The sensitivity of protected and extensively used land to the 2020 extreme fire occurrence is further highlighted by time series analysis. Figure 2f shows that the correlation between antecedent precipitation and burned area range from − 0.16 to 0.12 and the root zone soil moisture and burned area range from − 0.21 to − 0.03 during 2003–2019. Over the very low pasture areas, the association between precipitation and burned areas increases significantly (from − 0.16 to − 0.24) when 2020 data are considered, whereas no considerable change in the medium and high pasture density areas is seen. These results highlight the extreme and unequal impact of the 2020 drought, but also suggest that the sensitivity of natural ecosystems to fire has increased over time. Indeed, the observed trends in fraction of burned areas in the very low, low, and medium pasture areas were not significant during 2003–2019 (Table 1), but when 2020 data are included, there is a statistically significant increasing trend in the fraction of burned area over the protected and very low-density pasture areas. In contrast, no change is observed over the low and medium density areas where the relationship between burned area and drought remains weak. It is also notable that a statistically significant decreasing trend in the fire occurrences is seen over the high-density pasture areas, which is unaffected by the inclusion or exclusion of the 2020 data, consistent with increasing industrialization and cattle densities over time.
Table 1.
2003–2019 | Trend | 2003–2020 | Trend | |
---|---|---|---|---|
Protected areas (1.31 Mha) | 2.2E−5 | No trend | 1.4E−3 | Increasing |
Very low pasture density (4.22 Mha) | − 1.2E−6 | No trend | 4.92E−3 | Increasing |
Low pasture density (3.59 Mha) | − 9.93E−4 | No trend | 8.22E−4 | No trend |
Medium pasture density (1.95 Mha) | − 2.67E−3 | No trend | − 2.13E−3 | No trend |
High pasture density (0.22 Mha) | − 1.95E−3 | Decreasing | − 1.85E−3 | Decreasing |
Forests (2.57 Mha) | − 1.73E−4 | No trend | 6.50E−3 | Increasing |
Wetlands (0.60 Mha) | 1.16E−3 | No trend | 5.24E−3 | Increasing |
Grass and Crops (2.63 Mha) | − 9.25E−4 | No trend | 1.98E−3 | No trend |
Savannas (6.99 Mha) | − 8.81E−4 | No trend | 9.16E−4 | No trend |
The statistical significance of the trends is also indicated in the table.

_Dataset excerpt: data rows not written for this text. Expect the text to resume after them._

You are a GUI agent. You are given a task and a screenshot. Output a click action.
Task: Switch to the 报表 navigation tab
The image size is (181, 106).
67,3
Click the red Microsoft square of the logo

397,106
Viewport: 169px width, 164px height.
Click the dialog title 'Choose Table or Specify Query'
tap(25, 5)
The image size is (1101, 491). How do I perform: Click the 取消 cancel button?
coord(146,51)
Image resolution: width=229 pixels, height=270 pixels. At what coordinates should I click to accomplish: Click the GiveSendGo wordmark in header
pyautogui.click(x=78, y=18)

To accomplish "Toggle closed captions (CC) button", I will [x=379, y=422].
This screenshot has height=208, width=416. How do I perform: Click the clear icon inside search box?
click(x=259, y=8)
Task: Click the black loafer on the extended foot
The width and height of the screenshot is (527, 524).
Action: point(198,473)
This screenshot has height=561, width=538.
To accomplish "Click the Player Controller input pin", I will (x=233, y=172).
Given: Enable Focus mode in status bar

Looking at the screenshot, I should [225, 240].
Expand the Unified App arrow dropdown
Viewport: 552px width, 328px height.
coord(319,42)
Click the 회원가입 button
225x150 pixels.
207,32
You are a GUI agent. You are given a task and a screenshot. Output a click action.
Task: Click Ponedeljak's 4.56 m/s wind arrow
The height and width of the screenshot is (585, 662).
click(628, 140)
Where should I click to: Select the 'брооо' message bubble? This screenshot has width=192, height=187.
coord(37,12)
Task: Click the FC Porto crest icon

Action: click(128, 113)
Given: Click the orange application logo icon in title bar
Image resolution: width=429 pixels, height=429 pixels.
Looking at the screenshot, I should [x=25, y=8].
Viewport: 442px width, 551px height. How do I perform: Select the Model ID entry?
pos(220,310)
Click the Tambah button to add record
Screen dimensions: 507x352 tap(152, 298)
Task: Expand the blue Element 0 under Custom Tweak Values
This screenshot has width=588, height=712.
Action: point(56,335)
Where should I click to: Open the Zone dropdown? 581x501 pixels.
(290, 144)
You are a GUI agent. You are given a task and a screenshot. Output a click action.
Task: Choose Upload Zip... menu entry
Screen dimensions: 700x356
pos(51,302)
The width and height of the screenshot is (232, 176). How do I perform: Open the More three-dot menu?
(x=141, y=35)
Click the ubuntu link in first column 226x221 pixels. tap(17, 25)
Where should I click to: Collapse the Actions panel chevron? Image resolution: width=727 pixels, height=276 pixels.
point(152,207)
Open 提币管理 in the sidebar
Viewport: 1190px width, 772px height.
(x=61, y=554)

Similar results are obtained with comparisons of the fraction of burned areas and the associated root zone soil moisture anomalies over the four main land cover types (Fig. S2). The forests and wetlands are mostly natural areas whereas the crop, grass, and savanna areas are, to a large part, used for grazing. The natural vegetation areas show significantly higher percent of burns in 2020 compared to such occurrences in the observational record. On the other hand, the fraction of the burned areas over the crop, grass and savanna areas, is similar to the historical period prior to 2020. The anomalous nature of the fires is also seen over the wetlands, where fire occurrences are rare and range around 2%. In 2020, however, more than 10% of the wetlands burned. Our analysis quantifies that as much as 45% of the conserved areas have burn scar features in late 2020, significantly larger than the fire occurrences in the MCD64A1 data record. In the years prior to 2020, the percent of burns in the conserved areas never exceeded 18%.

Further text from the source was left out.